Beginning on 18th July, many leaders headed the struggle and remained at this work later, during the formation of the columns. For example. Cordon is the assistant commander of the Estremadura column; Uribe, the deputy for Valencia has the same position in the Teruda column; and Romero is in the column that is at Malaga; del Barrio is in the column at Saragossa. But it must be said that only a very few of the leaders have the requisite military abilities (I do not mean personal bravery). Thus, of the four just mentioned, Cordon is a brilliant commander, del Barrio is quite good, and the rest are worthless from a military point of view.

The political activity of the party has been reduced to the work of the leadership (editorship of the newspapers, several cells, demarches to the ministries).
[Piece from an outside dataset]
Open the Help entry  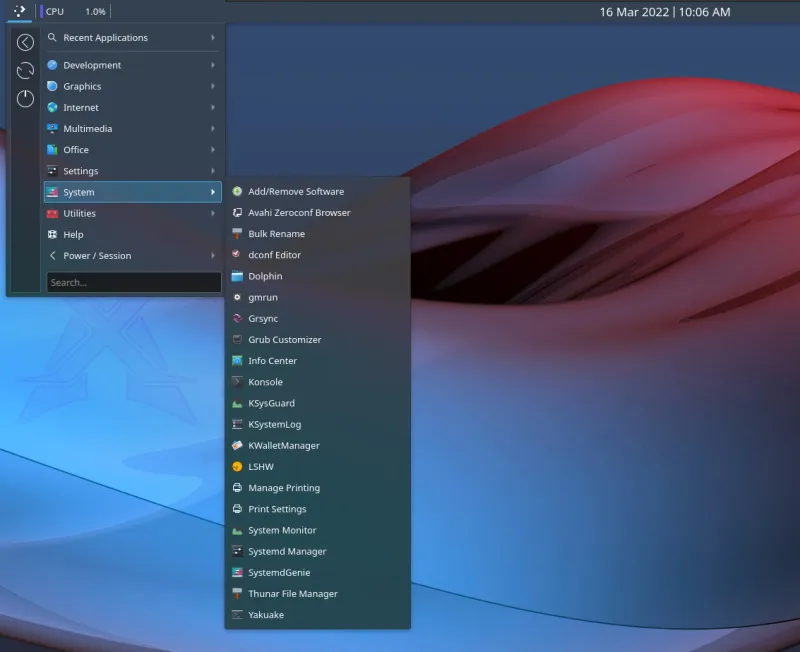coord(74,235)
Party agitation, not counting what is carried out in the press, has come to naught. Internal party life has been reduced to the discussion of important, but essentially practical and secondary, questions.
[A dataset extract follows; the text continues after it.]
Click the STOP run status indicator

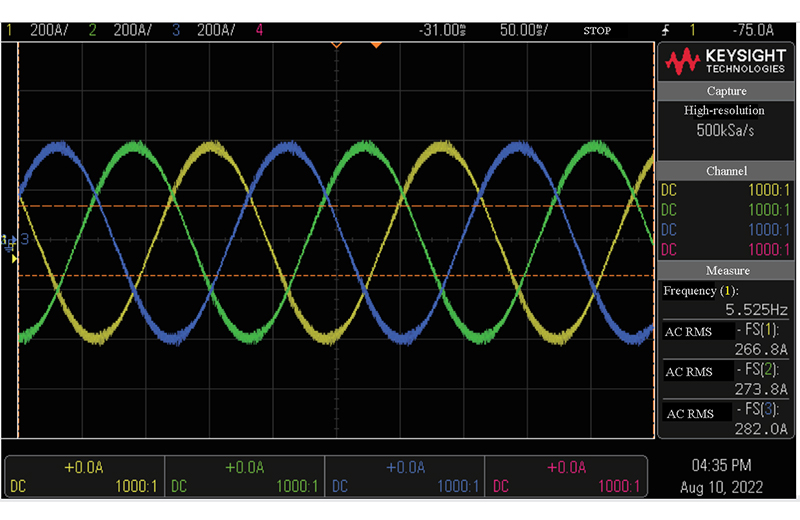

Meanwhile, recruiting has moved and continues to move at a very rapid pace. The influx of new members into the party is huge. For the first time intellectuals and even officers are being drawn into the party. Already the most active elements from the middle cadres began in July to set up militia units which subsequently were transformed into the Fifth Regiment. The general staff of the Fifth Regiment, consisting of workers or officers who are Communists or sympathizers - this is the best thing that we have in the entire fighting army.

(3) Vladimir Antonov-Ovseenko, letter sent to the General Consul of the Soviet Union in Barcelona (14th October, 1936)
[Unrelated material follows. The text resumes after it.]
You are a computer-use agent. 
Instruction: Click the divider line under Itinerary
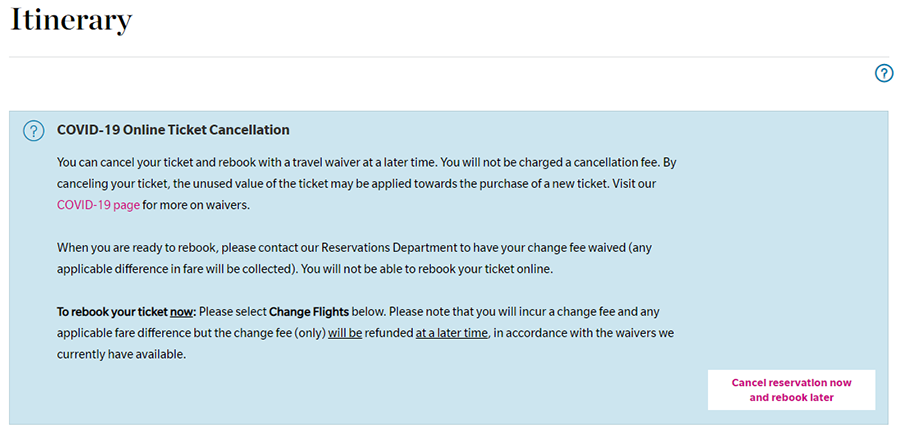point(450,57)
In Madrid there are up to fifty thousand construction workers. Caballero refused to mobilize all of them for building fortifications around Madrid ("and what will they eat") and gave a total of a thousand men for building the fortifications. In Estremadura our Comrade Deputy Cordon is fighting heroically. He could arm five thousand peasants but he has a detachment of only four thousand men total. Caballero under great pressure agreed to give Cordon two hundred rifles, as well. Meanwhile, from Estremadura, Franco could easily advance into the rear, toward Madrid. Caballero implemented an absolutely absurd compensation for the militia - ten pesetas a day, besides food and housing. Farm labourers in Spain earn a total of two pesetas a day and, feeling very good about the militia salary in the rear, do not want to go to the front. With that, egalitarianism was introduced. Only officer specialists receive a higher salary. A proposal made to Caballero to pay soldiers at the rear five pesetas and only soldiers at the front ten pesetas was turned down. Caballero is now disposed to put into effect the institution of political commissars, but in actual fact it is not being done. In fact, the political commissars introduced into the Fifth Regiment have been turned into commanders, for there are none of the latter. Caballero also supports the departure of the government from Madrid. After the capture of Toledo, this question was almost decided, but the anarchists were categorically against it, and our people proposed that the question be withdrawn as inopportune. Caballero stood up for the removal of the government to Cartagena. They proposed sounding out the possibility of basing the government in Barcelona. Two ministers - Prieto and Jimenez de Asua - left for talks with the Barcelona government. The Barcelona government agreed to give refuge to the central government. Caballero is sincere but is a prisoner to syndicalist habits and takes the statutes of the trade unions too literally.